April 2023. The global rise in inflation began in mid-2021 as economies re-opened following the COVID pandemic. Damaged supply chains were the prime issue, as well as China’s continued zero-COVID policy since the country’s cheap exports had been a prime deflationary factor in recent decades. Inflation was turbo-charged in February last year as Russia’s invasion of Ukraine caused energy prices to skyrocket.

Inflation figures are a strange concept since they seek to measure how much prices have changed in the past year. As such, any price rises fall out of inflation figures after 12 months.

European inflation appears to have recently peaked as energy price rises fall out of calculations. Meanwhile, in the US, which generates a lot of its own energy and so is less affected by commodity price rises, inflation figures peaked several months ago. Instead, price rises that are currently causing higher than desirable inflation are secondary effects such as higher wage demands. These tend to be described as core inflation.

Then we turn to the UK, where inflation can be best described as plateauing. Even though energy price rises are dropping out of inflation, other price rises are keeping inflation above 10% for now.

Brexit has certainly been an issue, as a scarcity of workers (research from the Centre for European Reform and the UK in a Changing Europe suggests there are 330,000 fewer workers in the UK due to Brexit) is helping to drive employee wage demands and added trade frictions make importing goods more costly.

In the most recent inflation reading, unseasonably poor weather in Europe and North Africa, which affected the price of vegetables, was cited as a prime driver of a surprisingly high reading. However this will have been a significant issue in Europe where inflation is falling, so we have to ask ourselves: is the UK structurally more susceptible to high inflation than other developed economies?

Take for example that US inflation figures account for higher interest rates in the shelter part of the calculation. In the UK this is not included.
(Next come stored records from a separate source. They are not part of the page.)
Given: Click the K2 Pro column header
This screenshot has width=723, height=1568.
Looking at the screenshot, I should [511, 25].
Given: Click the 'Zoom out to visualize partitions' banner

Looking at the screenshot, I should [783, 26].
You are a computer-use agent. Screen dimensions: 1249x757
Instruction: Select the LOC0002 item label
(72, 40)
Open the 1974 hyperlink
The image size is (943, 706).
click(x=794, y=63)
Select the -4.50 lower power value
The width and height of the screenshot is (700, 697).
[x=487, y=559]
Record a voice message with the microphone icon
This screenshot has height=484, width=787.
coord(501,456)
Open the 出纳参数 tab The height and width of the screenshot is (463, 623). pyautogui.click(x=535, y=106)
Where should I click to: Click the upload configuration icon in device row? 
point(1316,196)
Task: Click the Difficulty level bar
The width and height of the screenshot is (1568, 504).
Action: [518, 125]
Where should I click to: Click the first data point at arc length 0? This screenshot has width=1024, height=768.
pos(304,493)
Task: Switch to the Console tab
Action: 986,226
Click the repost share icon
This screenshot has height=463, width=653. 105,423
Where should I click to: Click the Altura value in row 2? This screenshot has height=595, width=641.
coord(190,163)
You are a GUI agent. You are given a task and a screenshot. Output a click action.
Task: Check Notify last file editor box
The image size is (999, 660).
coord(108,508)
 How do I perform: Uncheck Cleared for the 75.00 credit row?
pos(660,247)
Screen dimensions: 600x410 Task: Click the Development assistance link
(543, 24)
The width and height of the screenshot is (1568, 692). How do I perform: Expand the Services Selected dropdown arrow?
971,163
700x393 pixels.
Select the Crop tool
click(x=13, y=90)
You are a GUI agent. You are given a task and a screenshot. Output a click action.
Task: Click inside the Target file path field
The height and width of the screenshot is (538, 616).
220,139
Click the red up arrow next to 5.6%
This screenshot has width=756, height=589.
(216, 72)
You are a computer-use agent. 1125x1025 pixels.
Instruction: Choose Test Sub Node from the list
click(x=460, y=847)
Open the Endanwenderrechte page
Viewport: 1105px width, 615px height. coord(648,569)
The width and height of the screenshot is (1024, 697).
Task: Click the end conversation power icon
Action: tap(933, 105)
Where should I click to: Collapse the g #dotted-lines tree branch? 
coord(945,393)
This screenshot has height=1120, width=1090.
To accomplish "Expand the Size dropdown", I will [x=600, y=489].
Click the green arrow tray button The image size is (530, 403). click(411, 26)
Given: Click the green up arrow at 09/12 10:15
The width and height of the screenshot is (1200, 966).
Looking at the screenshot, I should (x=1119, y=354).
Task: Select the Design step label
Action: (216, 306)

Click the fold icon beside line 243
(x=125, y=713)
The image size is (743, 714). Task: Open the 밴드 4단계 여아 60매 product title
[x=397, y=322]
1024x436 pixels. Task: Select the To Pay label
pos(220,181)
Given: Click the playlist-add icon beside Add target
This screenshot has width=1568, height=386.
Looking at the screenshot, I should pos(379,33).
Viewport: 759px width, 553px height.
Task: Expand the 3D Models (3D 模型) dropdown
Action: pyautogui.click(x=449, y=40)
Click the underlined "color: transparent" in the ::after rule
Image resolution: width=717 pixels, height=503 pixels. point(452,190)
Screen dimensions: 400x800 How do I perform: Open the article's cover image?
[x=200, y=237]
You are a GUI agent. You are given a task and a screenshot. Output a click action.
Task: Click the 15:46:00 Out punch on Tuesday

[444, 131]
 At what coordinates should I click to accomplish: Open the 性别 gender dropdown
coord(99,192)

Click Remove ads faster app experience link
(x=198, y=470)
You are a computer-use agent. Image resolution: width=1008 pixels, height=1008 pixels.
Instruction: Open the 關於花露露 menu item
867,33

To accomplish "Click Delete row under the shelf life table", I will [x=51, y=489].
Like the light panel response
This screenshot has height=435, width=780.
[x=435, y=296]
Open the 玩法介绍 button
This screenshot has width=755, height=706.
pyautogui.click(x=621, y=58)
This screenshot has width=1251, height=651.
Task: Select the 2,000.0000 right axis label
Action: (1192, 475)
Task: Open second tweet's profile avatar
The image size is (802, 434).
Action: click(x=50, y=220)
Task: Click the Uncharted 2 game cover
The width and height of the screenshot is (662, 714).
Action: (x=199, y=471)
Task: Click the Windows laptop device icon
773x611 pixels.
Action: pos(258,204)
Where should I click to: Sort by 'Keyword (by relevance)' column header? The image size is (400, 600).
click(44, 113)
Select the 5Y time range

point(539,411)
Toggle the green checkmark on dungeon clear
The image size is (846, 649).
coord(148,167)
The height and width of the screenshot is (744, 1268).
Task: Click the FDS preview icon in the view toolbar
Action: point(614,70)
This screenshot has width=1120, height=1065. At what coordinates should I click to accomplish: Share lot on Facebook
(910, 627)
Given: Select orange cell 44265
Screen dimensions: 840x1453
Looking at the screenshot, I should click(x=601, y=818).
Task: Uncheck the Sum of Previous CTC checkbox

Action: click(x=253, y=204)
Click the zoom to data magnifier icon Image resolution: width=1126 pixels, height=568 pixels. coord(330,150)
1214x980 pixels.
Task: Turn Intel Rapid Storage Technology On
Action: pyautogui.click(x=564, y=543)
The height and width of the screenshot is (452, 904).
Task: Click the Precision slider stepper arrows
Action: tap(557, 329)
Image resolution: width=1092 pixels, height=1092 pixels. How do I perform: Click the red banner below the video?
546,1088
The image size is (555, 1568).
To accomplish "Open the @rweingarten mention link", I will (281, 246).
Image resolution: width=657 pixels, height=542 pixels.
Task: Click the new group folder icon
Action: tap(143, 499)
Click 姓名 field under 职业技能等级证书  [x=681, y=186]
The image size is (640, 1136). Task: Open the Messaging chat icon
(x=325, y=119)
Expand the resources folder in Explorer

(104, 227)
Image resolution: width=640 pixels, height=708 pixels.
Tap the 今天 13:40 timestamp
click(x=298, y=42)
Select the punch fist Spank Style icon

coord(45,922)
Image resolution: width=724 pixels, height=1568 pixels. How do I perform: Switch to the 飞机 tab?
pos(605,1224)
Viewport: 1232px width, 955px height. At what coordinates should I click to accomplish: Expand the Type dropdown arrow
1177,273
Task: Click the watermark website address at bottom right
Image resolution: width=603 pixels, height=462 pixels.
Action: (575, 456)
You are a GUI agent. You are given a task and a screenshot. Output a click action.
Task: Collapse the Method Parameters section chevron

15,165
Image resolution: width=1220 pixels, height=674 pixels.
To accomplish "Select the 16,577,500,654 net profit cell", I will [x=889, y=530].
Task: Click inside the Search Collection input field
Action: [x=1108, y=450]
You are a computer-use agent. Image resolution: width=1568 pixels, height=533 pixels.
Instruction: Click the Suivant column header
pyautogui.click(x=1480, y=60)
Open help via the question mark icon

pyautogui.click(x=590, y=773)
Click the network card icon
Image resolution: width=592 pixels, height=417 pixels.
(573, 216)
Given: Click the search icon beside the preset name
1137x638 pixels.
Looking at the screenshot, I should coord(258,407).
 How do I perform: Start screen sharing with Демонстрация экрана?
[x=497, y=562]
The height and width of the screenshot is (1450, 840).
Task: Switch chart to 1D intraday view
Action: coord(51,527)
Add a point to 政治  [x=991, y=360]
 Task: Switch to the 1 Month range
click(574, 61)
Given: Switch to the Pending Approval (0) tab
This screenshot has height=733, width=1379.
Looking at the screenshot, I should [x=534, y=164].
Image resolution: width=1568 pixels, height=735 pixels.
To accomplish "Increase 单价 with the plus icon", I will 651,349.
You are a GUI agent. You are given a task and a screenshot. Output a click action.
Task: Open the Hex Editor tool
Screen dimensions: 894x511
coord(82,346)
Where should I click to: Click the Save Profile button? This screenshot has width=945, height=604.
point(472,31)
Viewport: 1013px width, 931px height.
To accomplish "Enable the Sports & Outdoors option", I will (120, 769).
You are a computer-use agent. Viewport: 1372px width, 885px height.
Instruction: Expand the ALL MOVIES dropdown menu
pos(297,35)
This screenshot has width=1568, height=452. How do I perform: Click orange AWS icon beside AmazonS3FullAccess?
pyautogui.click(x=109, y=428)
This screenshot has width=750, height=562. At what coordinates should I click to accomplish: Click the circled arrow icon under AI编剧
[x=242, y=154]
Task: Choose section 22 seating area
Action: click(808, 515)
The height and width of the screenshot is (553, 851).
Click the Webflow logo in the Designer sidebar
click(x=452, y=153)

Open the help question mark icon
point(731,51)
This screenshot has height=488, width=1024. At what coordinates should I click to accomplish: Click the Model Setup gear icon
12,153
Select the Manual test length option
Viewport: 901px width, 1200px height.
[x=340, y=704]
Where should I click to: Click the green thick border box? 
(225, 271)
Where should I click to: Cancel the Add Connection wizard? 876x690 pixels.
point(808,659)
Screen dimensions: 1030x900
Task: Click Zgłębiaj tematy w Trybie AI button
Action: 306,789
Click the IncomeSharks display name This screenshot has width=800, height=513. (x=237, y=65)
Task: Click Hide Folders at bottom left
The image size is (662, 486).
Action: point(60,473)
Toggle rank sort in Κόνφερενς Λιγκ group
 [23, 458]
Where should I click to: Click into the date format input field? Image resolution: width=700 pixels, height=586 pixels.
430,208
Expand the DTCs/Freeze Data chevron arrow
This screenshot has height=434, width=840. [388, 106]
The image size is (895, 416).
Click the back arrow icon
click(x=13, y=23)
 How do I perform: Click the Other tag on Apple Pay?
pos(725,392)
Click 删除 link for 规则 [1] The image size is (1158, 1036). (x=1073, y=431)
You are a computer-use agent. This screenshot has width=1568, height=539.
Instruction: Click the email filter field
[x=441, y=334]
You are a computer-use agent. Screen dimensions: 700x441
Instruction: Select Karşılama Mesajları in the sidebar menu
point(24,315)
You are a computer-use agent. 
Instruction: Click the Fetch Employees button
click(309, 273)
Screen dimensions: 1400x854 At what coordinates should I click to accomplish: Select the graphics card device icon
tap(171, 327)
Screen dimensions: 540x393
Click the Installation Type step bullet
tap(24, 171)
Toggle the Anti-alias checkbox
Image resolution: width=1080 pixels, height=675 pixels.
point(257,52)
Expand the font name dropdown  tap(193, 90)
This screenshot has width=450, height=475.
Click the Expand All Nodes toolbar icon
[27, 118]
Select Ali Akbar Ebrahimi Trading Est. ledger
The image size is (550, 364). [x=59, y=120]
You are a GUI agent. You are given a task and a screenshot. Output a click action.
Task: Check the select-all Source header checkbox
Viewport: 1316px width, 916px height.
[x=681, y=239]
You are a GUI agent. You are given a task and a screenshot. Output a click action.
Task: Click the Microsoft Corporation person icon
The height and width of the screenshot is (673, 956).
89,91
Further, US shelter is a larger percentage of the CPI basket at 44% vs 26% in the UK. So if calculations were like-for-like, the UK would likely be measuring an even higher inflation differential vs the US. One caveat here is that US mortgages are often fixed for 30 years, so recent rate rises are taking a long time to feed into inflation calculations.

Given the available evidence points to elevated UK inflation, we are more nervous than we perhaps would have been about adding duration (interest rate risk) to portfolios, as the Bank of England is likely to need to keep interest rates higher for longer.